5. Il résulte de l’instruction que M. C A a déposé sa demande de renouvellement titre de séjour en dernier lieu le 16 mai 2024 ainsi qu’il résulte de l’attestation de dépôt de cette demande. En vertu des dispositions combinées des articles R. 431-12, R. 432-1 et R. 432-2 du code de l’entrée et du séjour des étrangers et du droit d’asile, et à défaut de décision explicite prise dans ce délai, cette demande doit être regardée comme ayant été implicitement rejetée par la préfète de l’Essonne à l’issue d’un délai de quatre mois à compter de sa réception et ce, quand bien même les services de la préfecture de l’Essonne lui auraient indiqué le 4 octobre 2024 que sa demande était en cours d’instruction. Par suite, la demande de M. C A tendant à ce qu’il soit enjoint à la préfète de l’Essonne de lui délivrer un document le maintenant en situation régulière est de nature à faire obstacle à l’exécution de cette décision implicite de rejet. En outre, la mesure sollicitée ne saurait être regardée comme permettant de prévenir un péril grave. Par suite, la condition posée à l’article L. 521-3 du code de justice administrative, tenant à ce que la mesure demandée ne fasse pas obstacle à l’exécution d’une décision administrative, n’est pas remplie.
6. Il résulte de tout ce qui précède que les conclusions à fin d’injonction sous astreinte ne peuvent qu’être rejetées ainsi que, par voie de conséquence, celles présentées sur le fondement de l’article L. 761-1 du code de justice administrative.
Sur l’admission provisoire à l’aide juridictionnelle :
7. Aux termes de l’article 7 de la loi du 10 juillet 1991 relative à l’aide juridique : « L’aide juridictionnelle est accordée à la personne dont l’action n’apparaît pas, manifestement, irrecevable, dénuée de fondement ou abusive en raison notamment du nombre des demandes, de leur caractère répétitif ou systématique. () ».
8. Il résulte de ce qui précède que la requête de M. C A est manifestement dénuée de fondement.
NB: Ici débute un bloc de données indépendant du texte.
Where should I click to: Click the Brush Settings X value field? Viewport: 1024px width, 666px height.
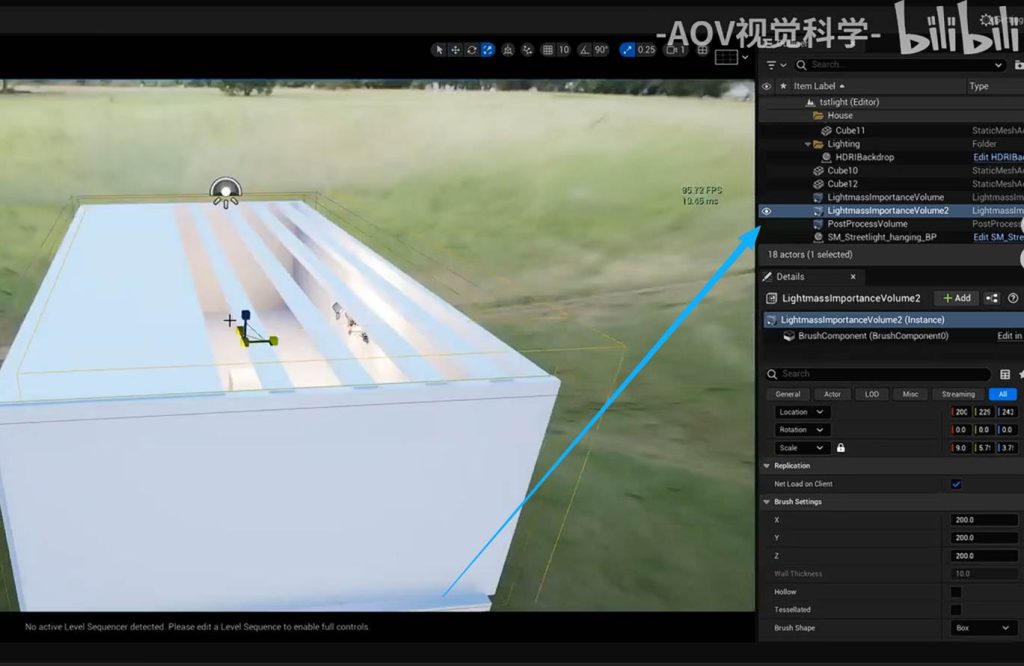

Par suite, il n’y a pas lieu de prononcer, en application des dispositions précitées, son admission au bénéfice de l’aide juridictionnelle, à titre provisoire.
O R D O N N E :
Article 1er : M. C A n’est pas admis au bénéfice de l’aide juridictionnelle provisoire.
Article 2 : La requête de M. C A est rejetée.
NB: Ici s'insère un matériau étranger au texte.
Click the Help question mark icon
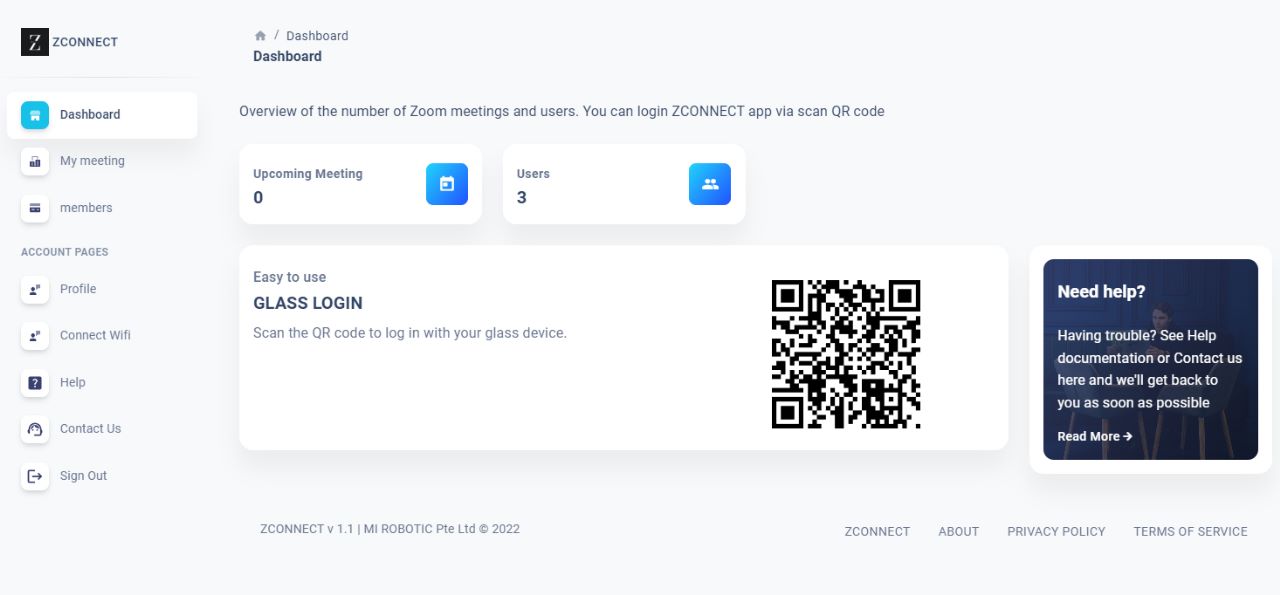The height and width of the screenshot is (595, 1280). pyautogui.click(x=35, y=383)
Article 3 : La présente ordonnance sera notifiée à M. D C A et au ministre de l’intérieur.
Copie sera adressée à la préfète de l’Essonne
Fait à Versailles, le 13 décembre 2024.
Le juge des référés,
signé
R. B
La République mande et ordonne au ministre de l’intérieur en ce qui le concerne et à tous commissaires de justice à ce requis en ce qui concerne les voies de droit commun, contre les parties privées, de pourvoir à l’exécution de la présente décision.